The consolidated financial statements incorporated in this prospectus by reference from the Company’s annual report on Form 10-K for the year ended June 30, 2015 and the effectiveness of the Company’s internal control over financial reporting have been audited by Deloitte & Touche LLP, an independent registered public accounting firm, as stated in their reports, which are incorporated herein by reference. Such consolidated financial statements have been so incorporated in reliance upon the reports of such firm given upon their authority as experts in accounting and auditing.
WHERE YOU CAN FIND ADDITIONAL INFORMATION
As required by the Securities Act, we have filed with the SEC a registration statement on Form S-3, of which this prospectus is a part, with respect to the securities offered hereby. This prospectus does not contain all of the information included in the registration statement. Statements in this prospectus concerning the provisions of any document are not necessarily complete. You should refer to the copies of the documents filed as exhibits to the registration statement or otherwise filed by us with the SEC for a more complete understanding of the matter involved. Each statement concerning these documents is qualified in its entirety by such reference.

Prompt:
Continue the prospectus excerpt above, starting after its last sentence.

Supplied information:
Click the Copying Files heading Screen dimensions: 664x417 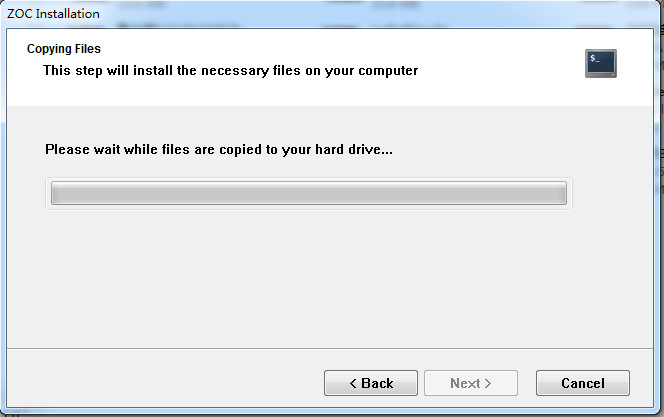click(x=64, y=48)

Result of the task:
We are subject to the information reporting requirements of the Exchange Act, and we comply with those requirements by filing annual, quarterly and current reports, proxy statements and other information with the SEC. Those reports or other information may be inspected without charge at the SEC’s Public Reference Room at 100 F Street, N.E., Washington, D.C. 20549. Information on the operation of the Public Reference Room can be obtained by calling the SEC at 1-800-SEC-0330. Our SEC filings and submissions also are available to the public on the SEC’s website at www.sec.gov.
INCORPORATION OF CERTAIN INFORMATION BY REFERENCE
This prospectus is part of a registration statement on Form S-3 filed by us with the SEC. This prospectus does not contain all of the information set forth in the registration statement, certain parts of which are omitted in accordance with the rules and regulations of the SEC. For further information about us and the Securities offered by this prospectus, we refer you to the registration statement and its exhibits and schedules which may be obtained as described above.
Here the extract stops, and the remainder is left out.